Provided data »
###

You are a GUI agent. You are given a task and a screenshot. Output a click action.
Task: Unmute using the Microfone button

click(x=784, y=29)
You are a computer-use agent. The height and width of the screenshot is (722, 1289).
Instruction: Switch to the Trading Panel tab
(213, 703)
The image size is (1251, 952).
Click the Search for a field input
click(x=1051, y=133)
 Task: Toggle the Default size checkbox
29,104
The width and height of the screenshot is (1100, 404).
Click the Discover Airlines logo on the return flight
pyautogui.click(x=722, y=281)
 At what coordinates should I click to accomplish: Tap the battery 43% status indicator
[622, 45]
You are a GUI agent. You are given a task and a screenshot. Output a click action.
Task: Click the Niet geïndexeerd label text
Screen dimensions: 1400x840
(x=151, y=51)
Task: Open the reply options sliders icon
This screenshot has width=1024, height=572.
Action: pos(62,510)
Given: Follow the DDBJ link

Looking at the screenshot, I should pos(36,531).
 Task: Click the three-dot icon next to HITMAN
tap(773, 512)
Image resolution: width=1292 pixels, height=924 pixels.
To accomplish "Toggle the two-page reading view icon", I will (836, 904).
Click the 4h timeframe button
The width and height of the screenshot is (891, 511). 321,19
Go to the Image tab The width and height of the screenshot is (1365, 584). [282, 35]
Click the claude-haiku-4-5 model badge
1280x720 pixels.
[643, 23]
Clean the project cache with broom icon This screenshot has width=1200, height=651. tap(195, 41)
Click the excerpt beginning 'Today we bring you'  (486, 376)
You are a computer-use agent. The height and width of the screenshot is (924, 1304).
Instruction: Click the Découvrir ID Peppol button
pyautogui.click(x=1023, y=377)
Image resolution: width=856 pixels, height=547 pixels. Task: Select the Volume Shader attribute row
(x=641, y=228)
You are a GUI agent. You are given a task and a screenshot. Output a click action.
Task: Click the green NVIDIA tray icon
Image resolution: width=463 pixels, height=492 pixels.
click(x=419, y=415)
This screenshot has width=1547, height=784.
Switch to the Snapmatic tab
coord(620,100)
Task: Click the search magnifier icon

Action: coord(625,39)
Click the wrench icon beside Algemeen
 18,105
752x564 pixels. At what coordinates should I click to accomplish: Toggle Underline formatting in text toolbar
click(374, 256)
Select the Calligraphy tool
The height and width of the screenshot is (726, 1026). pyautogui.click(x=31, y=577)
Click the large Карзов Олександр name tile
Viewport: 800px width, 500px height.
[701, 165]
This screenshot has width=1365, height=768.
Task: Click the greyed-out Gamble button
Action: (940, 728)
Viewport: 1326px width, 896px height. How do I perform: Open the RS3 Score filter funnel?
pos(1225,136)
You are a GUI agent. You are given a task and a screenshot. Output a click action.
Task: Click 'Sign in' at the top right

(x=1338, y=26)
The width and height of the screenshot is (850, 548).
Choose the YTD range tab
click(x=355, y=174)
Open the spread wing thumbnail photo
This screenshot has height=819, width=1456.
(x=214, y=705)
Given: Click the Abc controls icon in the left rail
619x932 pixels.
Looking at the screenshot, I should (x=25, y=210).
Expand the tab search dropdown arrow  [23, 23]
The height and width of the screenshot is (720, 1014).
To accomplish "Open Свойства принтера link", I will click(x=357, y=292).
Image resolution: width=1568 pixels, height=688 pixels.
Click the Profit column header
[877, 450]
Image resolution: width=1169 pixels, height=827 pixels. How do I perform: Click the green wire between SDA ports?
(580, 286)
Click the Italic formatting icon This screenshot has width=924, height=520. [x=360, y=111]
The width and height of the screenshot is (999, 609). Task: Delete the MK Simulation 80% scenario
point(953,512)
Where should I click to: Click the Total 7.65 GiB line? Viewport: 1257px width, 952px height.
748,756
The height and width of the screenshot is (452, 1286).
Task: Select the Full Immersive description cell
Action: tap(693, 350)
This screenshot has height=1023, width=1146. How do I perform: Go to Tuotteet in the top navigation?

###

Work request » Of all the entries above, output exactly the lines between the one holding "Viewport: 1326px width, 896px" and the one holding "Expand the tab", inclusive.

Exercise result »
Viewport: 1326px width, 896px height. How do I perform: Open the RS3 Score filter funnel?
pos(1225,136)
You are a GUI agent. You are given a task and a screenshot. Output a click action.
Task: Click 'Sign in' at the top right

(x=1338, y=26)
The width and height of the screenshot is (850, 548).
Choose the YTD range tab
click(x=355, y=174)
Open the spread wing thumbnail photo
This screenshot has height=819, width=1456.
(x=214, y=705)
Given: Click the Abc controls icon in the left rail
619x932 pixels.
Looking at the screenshot, I should (x=25, y=210).
Expand the tab search dropdown arrow  [23, 23]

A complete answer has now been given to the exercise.